# Help A teacher out! Southbend Horizontal Milling Machine



## mrpitz (Apr 10, 2014)

Hello I started teaching in a new district last fall and have been racking my brain about this machine.  Can anyone help me with identifying and or helping me get it running if it is worth it.  I know it is a Southbend Horizontal Milling Machine.  So far internet searches have resulted in nothing.  Please help see Pictures.  Thanks 
Mr.Pitz


----------



## OldMachinist (Apr 10, 2014)

South bend Sturdimil made in England by Elliot.

http://www.lathes.co.uk/elliottmillers/page8.html


----------



## Thomas Paine (Apr 10, 2014)

what's wrong with it?


----------



## mrpitz (Apr 10, 2014)

Machine Tuns on but Feed levers do not move.  Talked with other Teachers and they don't remember the last time it was used.  

Also, any Project ideas for the machine? 

Thanks.  
Mr. Pitz


----------



## schor (Apr 10, 2014)

Obviously that piece of metal with the cylindrical and circle stuff on it has to go. I'll be by tomorrow morning to take it off your hands.

A good starter project would be cutting keyways.


----------



## pineyfolks (Apr 10, 2014)

Nice machine. Did someone add a tool box to the top of the overarm or is that an electrical box?


----------



## itsme_Bernie (Apr 10, 2014)

Wow Don!  You totally nailed that one!  Wow!

Nice LW Dividing head on the table too... 


Bernie


----------



## OldMachinist (Apr 11, 2014)

Does the feed motor(red arrow) come on when you flip the switch(blue arrow)?


----------



## mrpitz (Apr 11, 2014)

Some teacher did make the tool box on the top it has the other spindles in it.  When I push that button the spindle spins and when I release the button it stops.   

Thanks 
Mr. Pitz


----------



## mrpitz (Apr 11, 2014)

Here are some pictures of the knobs on the machine


----------



## schor (Apr 11, 2014)

Does the feed motor turn on when you hit the start button by the feed levers? If not then you need to check the electrical.


----------



## OldMachinist (Apr 11, 2014)

Now I see those buttons are for the spindle rotation and jog. It's been 20 years since I last saw or used one of these South Bend mills so I'm trying to remember what does what. Does one of the front push buttons turn on the feed motor?


----------



## mrpitz (Apr 11, 2014)

OldMachinist said:


> Now I see those buttons are for the spindle rotation and jog. It's been 20 years since I last saw or used one of these South Bend mills so I'm trying to remember what does what. Does one of the front push buttons turn on the feed motor?



Yes when I push one of those buttons it fires on the power to the motor and the other turns on the spindle.


----------



## OldMachinist (Apr 11, 2014)

With the feed motor running will the feed levers engage?


----------



## Bill C. (Apr 11, 2014)

mrpitz said:


> Machine Tuns on but Feed levers do not move.  Talked with other Teachers and they don't remember the last time it was used.
> 
> Also, any Project ideas for the machine?
> 
> ...



I like using a horizontal milling machine.  We used to clamp plate stock square to the table then using a face mill square up stock to length. Hope you can get the machine fixed and running.


----------



## mrpitz (Apr 16, 2014)

OldMachinist said:


> With the feed motor running will the feed levers engage?


They Lift up or down but no sound of gears meshing or grinding.


----------

*Required action*.
Reproduce the passage of the milling machine thread above between "## Bill C. (Apr" and "fixed and running.", inclusive, word for word.

*Source data*.
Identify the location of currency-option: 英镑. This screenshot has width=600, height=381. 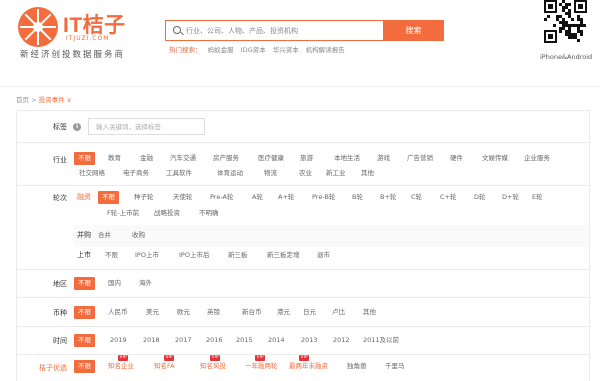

*Task output*.
## Bill C. (Apr 11, 2014)

mrpitz said:


> Machine Tuns on but Feed levers do not move.  Talked with other Teachers and they don't remember the last time it was used.
> 
> Also, any Project ideas for the machine?
> 
> ...



I like using a horizontal milling machine.  We used to clamp plate stock square to the table then using a face mill square up stock to length. Hope you can get the machine fixed and running.